Cassie, on the other hand continues to journey and find her brother through the dangerous streets and forests with The Others‘ army hovering around. While walking on a highway, Cassie finds a group of people dead on the streets, she looks for anything helpful on the way but gets shot by someone afar. Wounded but determined to find her brother, Cassie then runs as far away as possible but got knocked out. She wakes up in a room not familiar to her, wound tended and drugged for her recovery. As she tries to get up and take off, her savior then approaches and the two made an understanding that she needs to rest and recover before she can leave, but Evan Walker played by the hunky Alex Roe-Brown is keeping secrets from her as she finds her gun in his house which Walker denied of its existence when she found her. They then have a cat and mouse chasing incident until Cassie thinks Evan has a good intention for her, saving her from revealing herself from The Others. This is where things get romantic in an unnecessary way. The treatment begins to shift as a romance film in a Twilight kind of way. Chloe Moretz embodies a strong woman in most of her films, especially Kick-Ass but here, she seems helpless when it comes to the guys. You get that she’s only in her high school years but she’s supposed to be the big sister type of thing and even with the romance coming in the way, her priority is to find her brother first. But Cassie is vulnerable when it comes to Evan, she felt weak around him and can’t find the urge to resist until she found out his true identity: he’s one of The Others. But arrived on Earth way before the ones attacking them did. This made Cassie angry and leave Evan and go on her own to save her brother but Evan warned her that that isn’t the real army who got Sammy.

With the training they’ve been having, Ben Parish aka Zombie with his team is dispersed for combat, ordered to kill The Others with the help of the goggles the army provided. But they were too much for them, as they go for cover, their teammate Ringer decides to remove her trackers, other members of the team including Zombie jumped when they saw Ringer having a parasite on attached to her brain. Everyone panicked but Ringer insists that she’s not one of The Others, Zombie then tries to calm everyone and removed his tracker also. Surprisingly for them, Zombie also has a parasite on attached to his brain. Then they realized that the army isn’t really the army, they are The Others and the reason why they keep sending kids to war is because they might have a better chance of convincing them and also the humans will likely have second thoughts on killing children because of our emotions. Then they removed all of their trackers and decided to run but Zombie left Sammy at the base so he needs to come back.

Cassie made her way into the base of the army and killed the sergeant in charged of testing the new recruits. She then bumped into Ben who just escaped from being killed. They get Sammy and try to escape the base which Evan Walker surprisingly destroys  bit by bit and is about to explode in a big way. Cassie, Sammy and Ben successfully escapes with the help of Ringer and their friends while Evan is nowhere to be found. This is just a start of a planned trilogy so off course, the main man of the army escapes too.

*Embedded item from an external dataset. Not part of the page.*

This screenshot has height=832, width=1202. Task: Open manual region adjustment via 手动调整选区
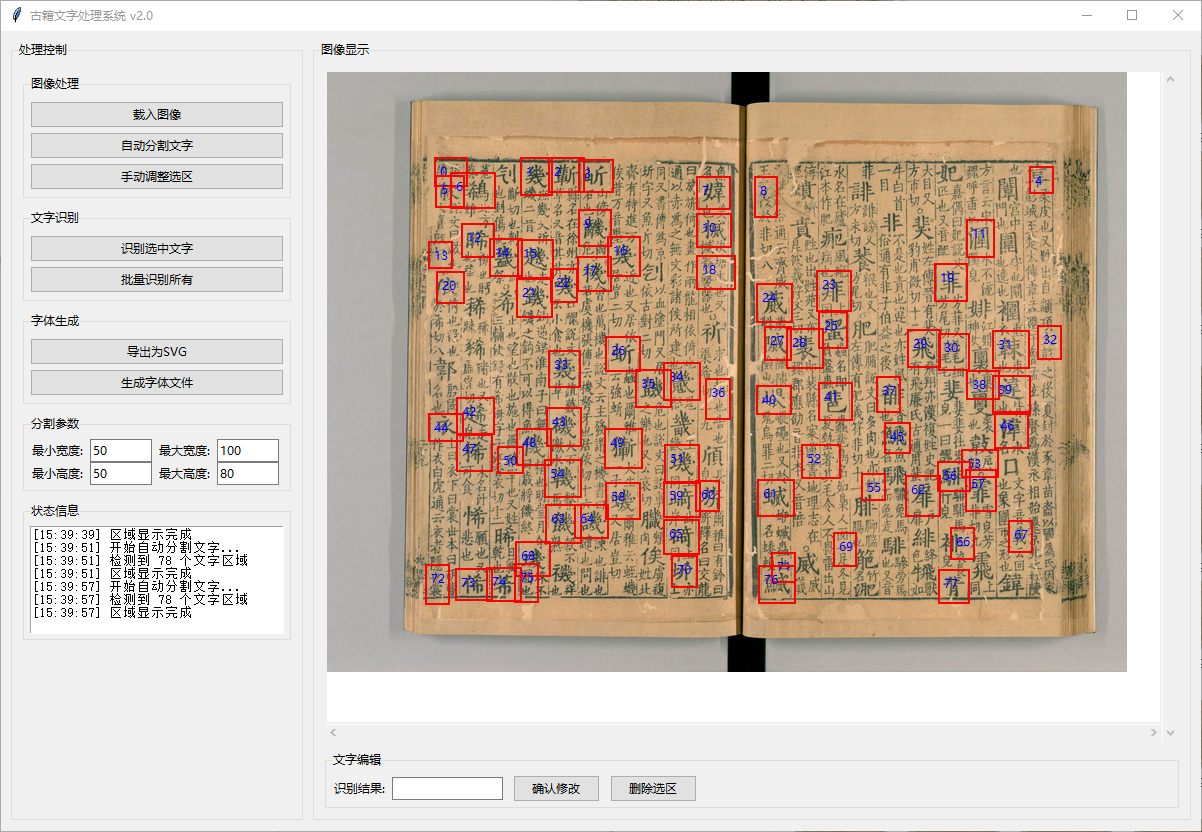[x=156, y=177]
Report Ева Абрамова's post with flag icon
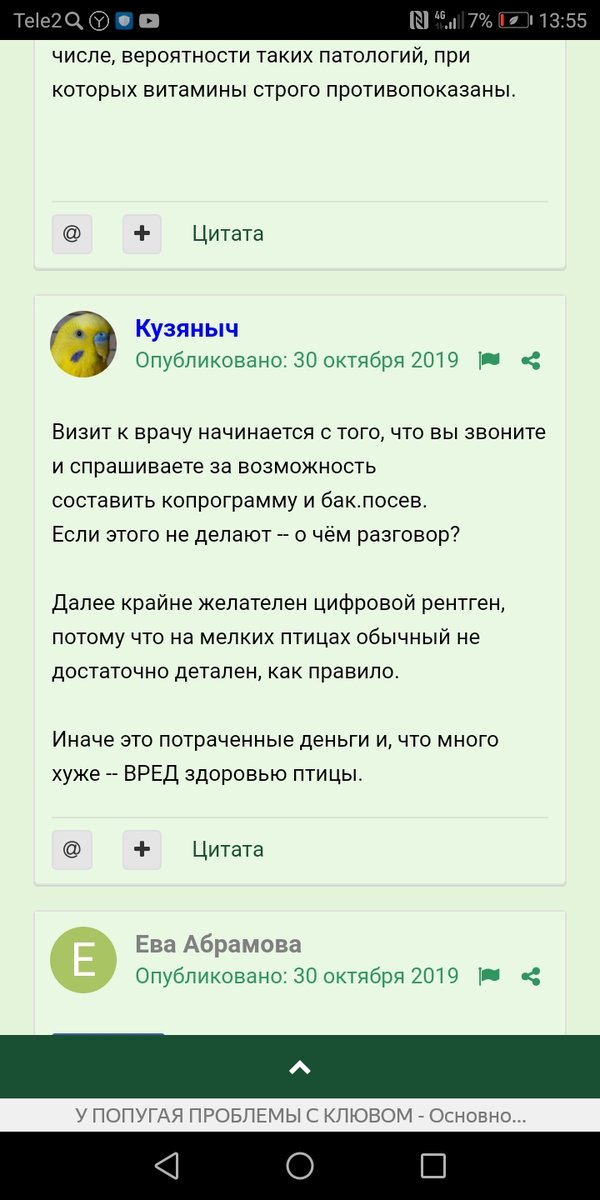 pyautogui.click(x=489, y=975)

The 5th Wave is obviously a blockbuster material, with a science-fiction genre, big CGI effects and Chloe Moretz as its lead. But it turned out to be disappointingly boring. The shifting from sci-fi to romance is unnecessary, there’s too much problem to deal with and taking a minute to be romantic shouldn’t be one of its priorities. The twists might make sense in all of its questionable start but in the end it didn’t matter because you found no thrill being in front of what should be a suspenseful movie experience. While there’s a lot of potential here, how they decided to put the romance in an inappropriate way is a let down.

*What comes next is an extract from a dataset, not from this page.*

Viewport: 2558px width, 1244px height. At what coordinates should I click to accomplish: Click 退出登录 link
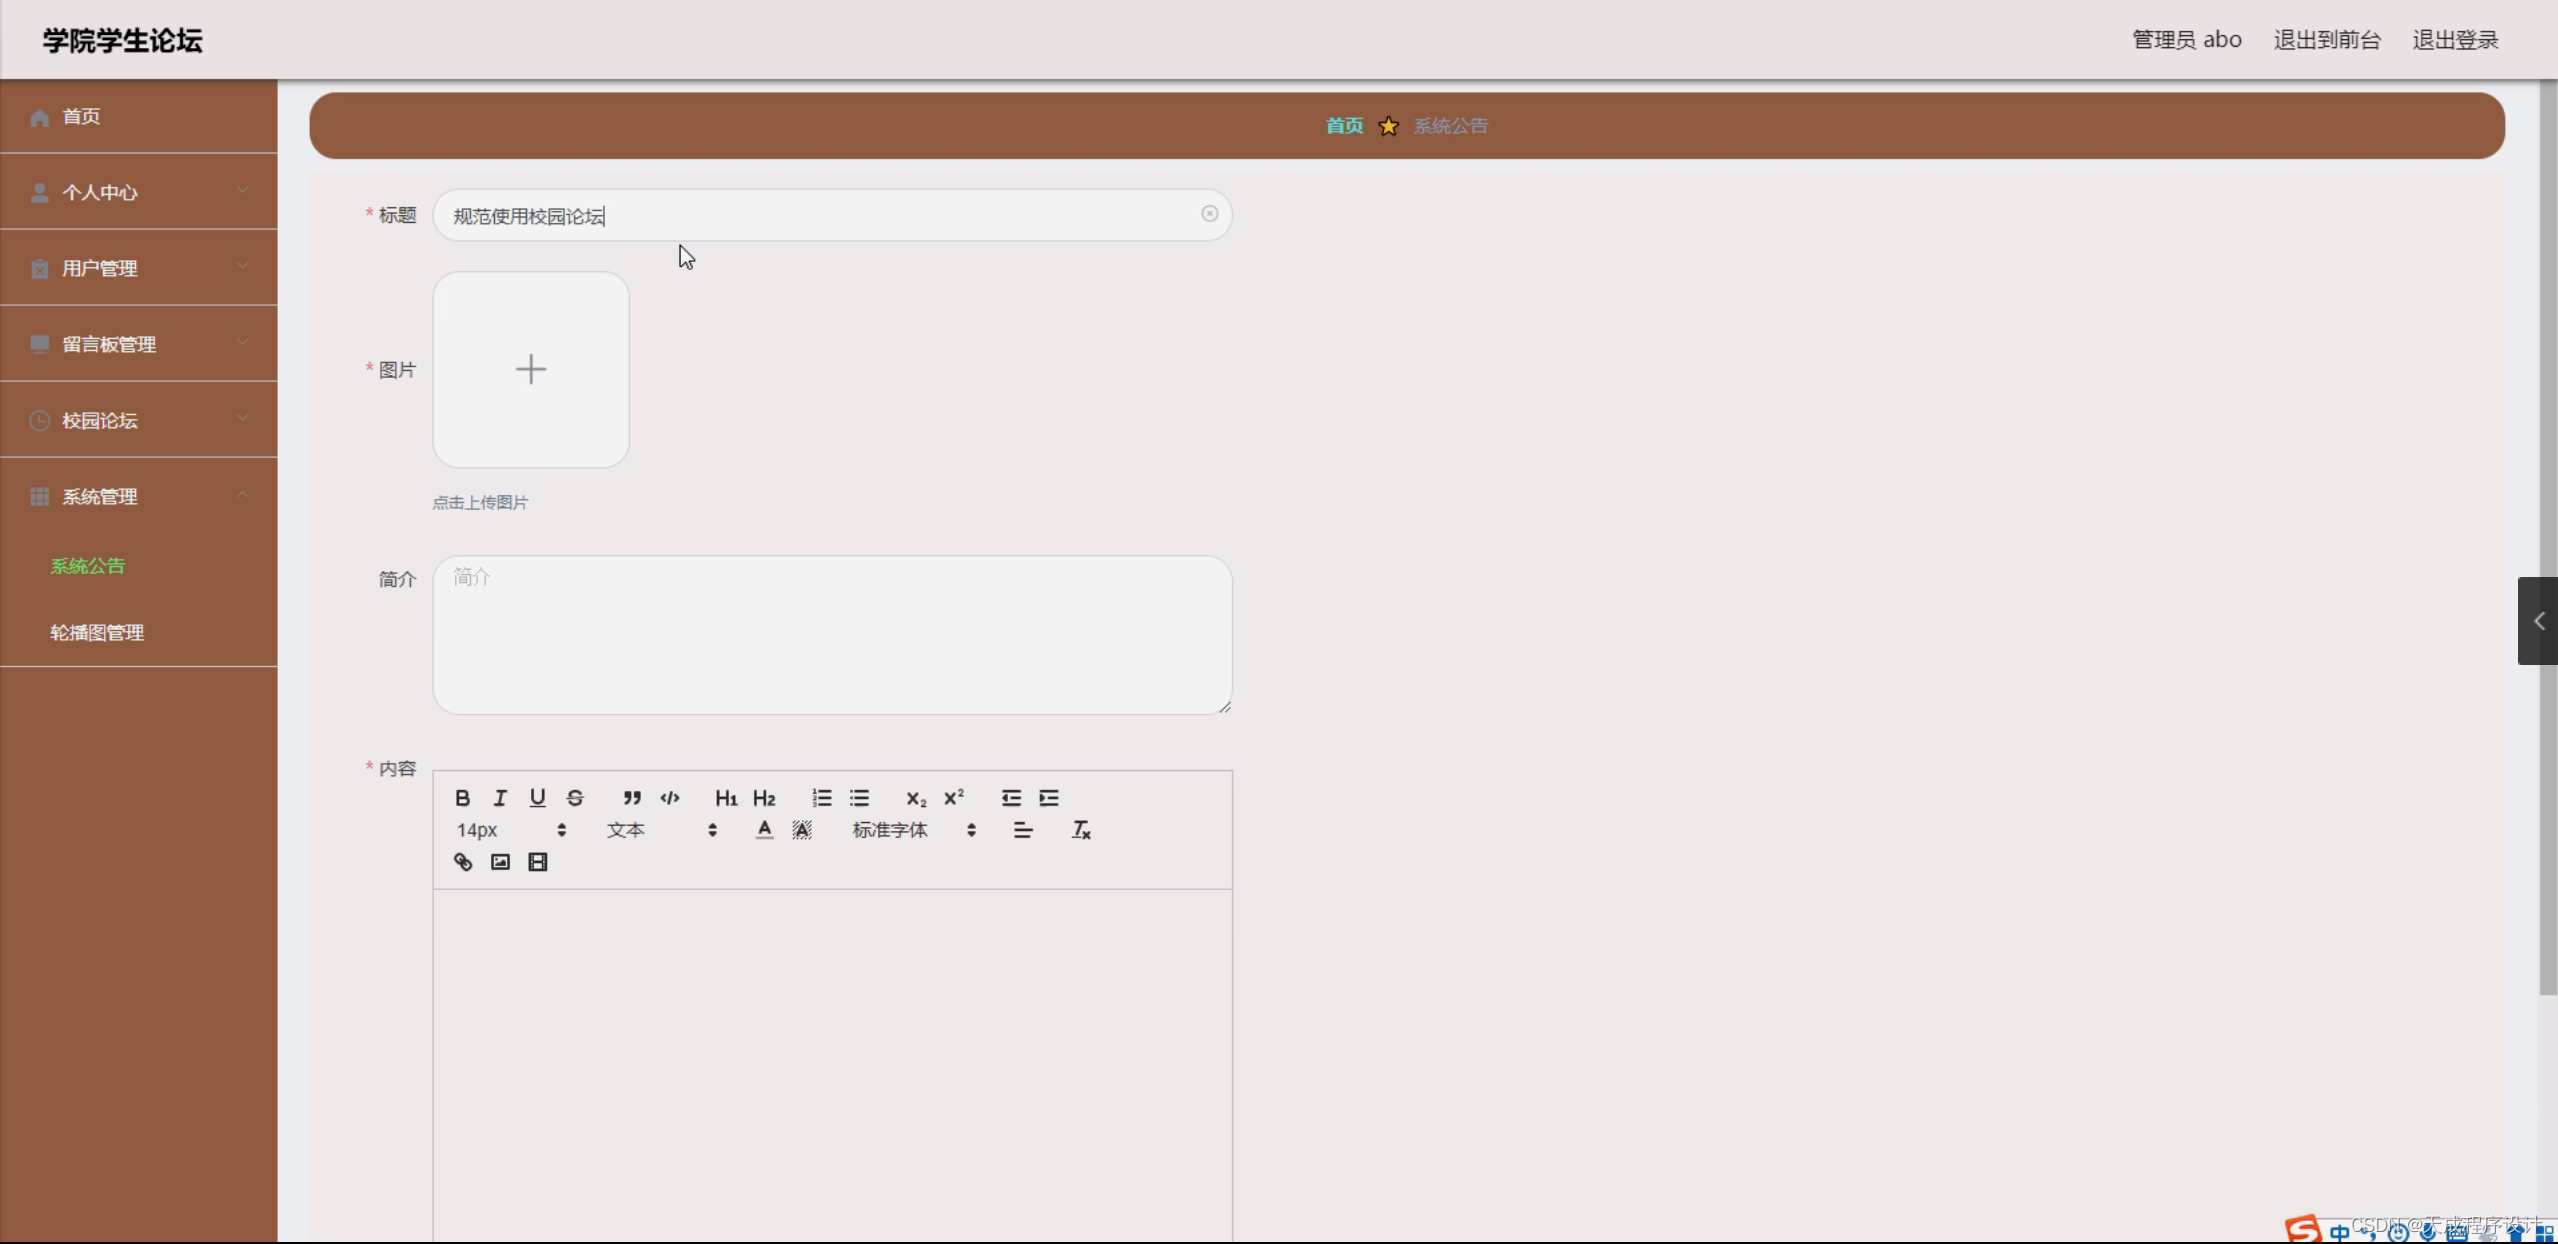2455,40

Also, one does need to know that this is a first of a planned trilogy, yes that isn’t an excuse to make things slow but the selling point here is Moretz, though you might expect and wanted bigger action sequences and more thrilling scenes as it teased in the trailers, it failed to deliver the goods of a decent sci-fi film.

20 The 5th Wave

2 OUT OF 5 STARS

2 Stars

“The 5th Wave” is now showing in Philippine cinemas nationwide also in 2D/4Dx from Columbia Pictures Philippines. Rated PG by the MTRCB.